Dr. Santos is internationally known for her work on happiness. Gratitude, free time, and social connections were points of focus for her even before March 2020. After Covid hit and the way we interacted with each other was radically changed, the importance and relevance of her work has increased significantly.
One of the topics Santos dives into with her students is the relationship between “time famine” and “time affluence”. Not surprisingly, most students at Yale are time-famished in the sense that they spend almost all of their time on campus dedicated to academics and building their resumes. In short, they never stop and they miss the other important social opportunities that college offers. When asked, they shared that on average they have about 4 hours a day of leisure time (time not focused on school). It is likely they had this same approach as teenagers during high school to give them the chance of even getting into the Ivy League school. But, as Dr. Santos points out, “your feelings of time famine can severely negatively impact your well-being”. These kids are working their tails off…but to what end? I suppose this helps explain why the class on happiness is so popular.

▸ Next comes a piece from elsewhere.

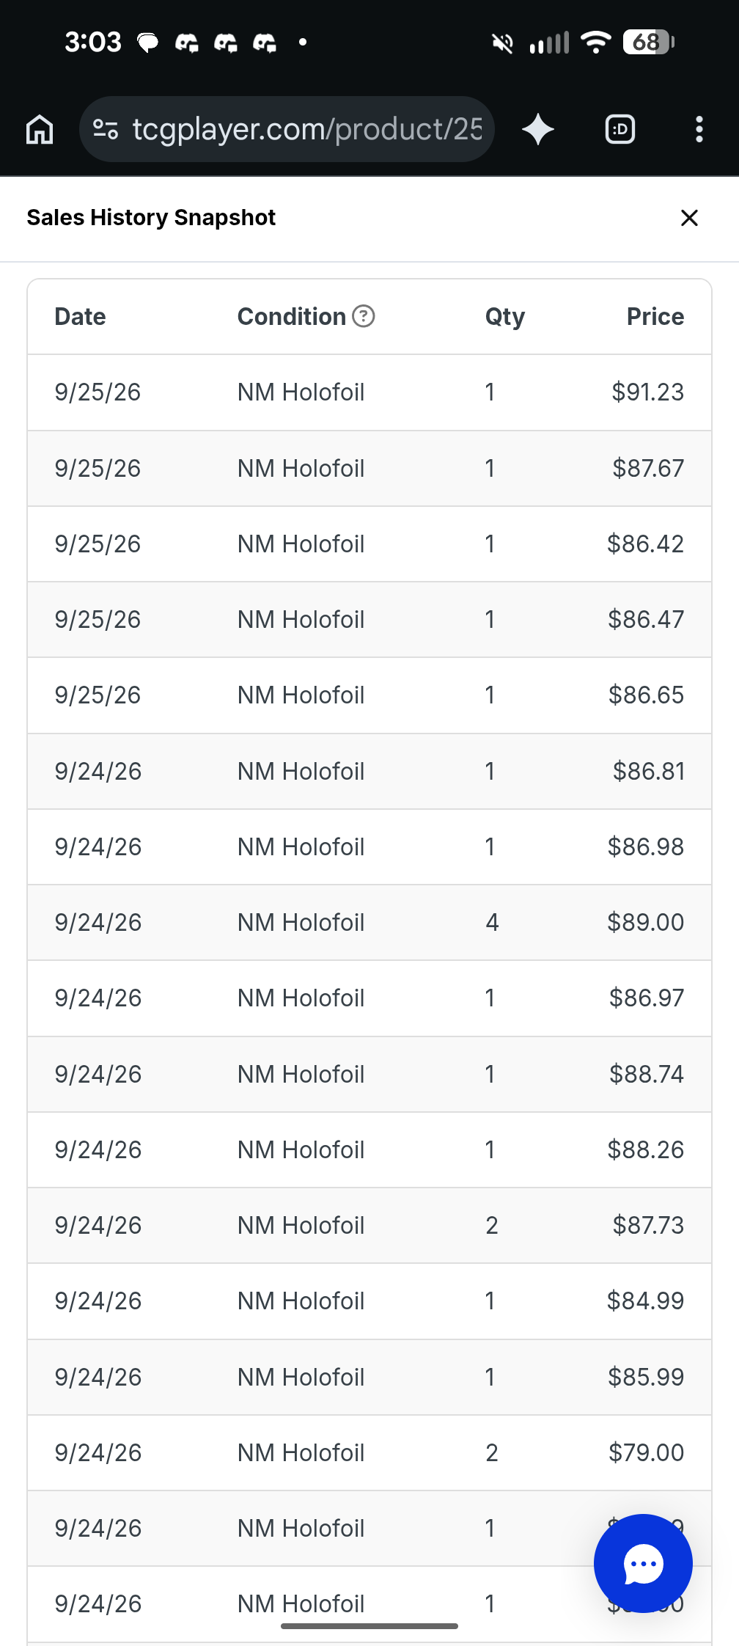Tap the browser home icon
Screen dimensions: 739x1646
(40, 130)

“It used to be more linear…go to work, come home, go to work, come home. Now…I’m at work, I’m doing this, I’m doing that, I sold that, I flipped this…there’s a lot of hustle.”
What Greg is describing is exactly what Dr. Santos is hitting at with her college students, but in an arena that is much more relatable for most of us. You and I aren’t hitting the books and building our resumes per se, but we’re much more active than our parents were in terms of building our professional reputations and financial portfolios. There’s no more 9 to 5. We were raised in a culture that champions the Puritan work ethic, but hell, even the Puritans took Sunday off.
If time famine is being too busy to do anything other than school or work, time affluence must be the opposite. Time affluence is really hard for busy people. It’s hard to find the time to grab a coffee or catch up with an old friend (my phone actually just rang and it was a buddy I hadn’t talked to in months…but I sadly chose not to interrupt my work).
Dr. Santos breaks it down to dueling lenses of people either prioritizing money or prioritizing time. If you’re someone who values money more, you sacrifice your time to create more of it. If you’re someone who values time more, you’ll trade in the ability to earn more money in exchange for more free time. Although I’m guessing most of us are on the hustle after money track, research shows that those who sacrifice money to have more time are much happier. Of course, in reality, we (hopefully) don’t live at one of these two extremes and instead can find some balance, but the point seems clear.
As we begin summer and the kids wrap up their last days of school, this seems important. It’s a good time of year to reexamine our routines and seek balance where we think it can be advantageous. Our core values will remain the same, but maybe we rearrange our priorities a little as family and social dynamics change for the summer months. You owe it to yourself, and those around you, to give it some thought.
BACK TO MY STAGE
In the opening, I’d mentioned how building a stage in my backyard, a task I’d done a number of times before, was especially enjoyable this year. Then I mentioned that I’d “stop to think about why”. Well…being able to pause for the sake of reflection reveals a crystal clear answer. As someone who juggles three jobs, two of which are especially demanding throughout the month of June, I had a rare full day to myself to do whatever I chose. I decided to create with my hands and ignore the world of work. Wood, drill, sunshine,…I stepped out of the office; I stepped away from the computer; I ignored emails and forgot I had a phone…I slipped into a state of time affluence without giving it any thought. And it felt great.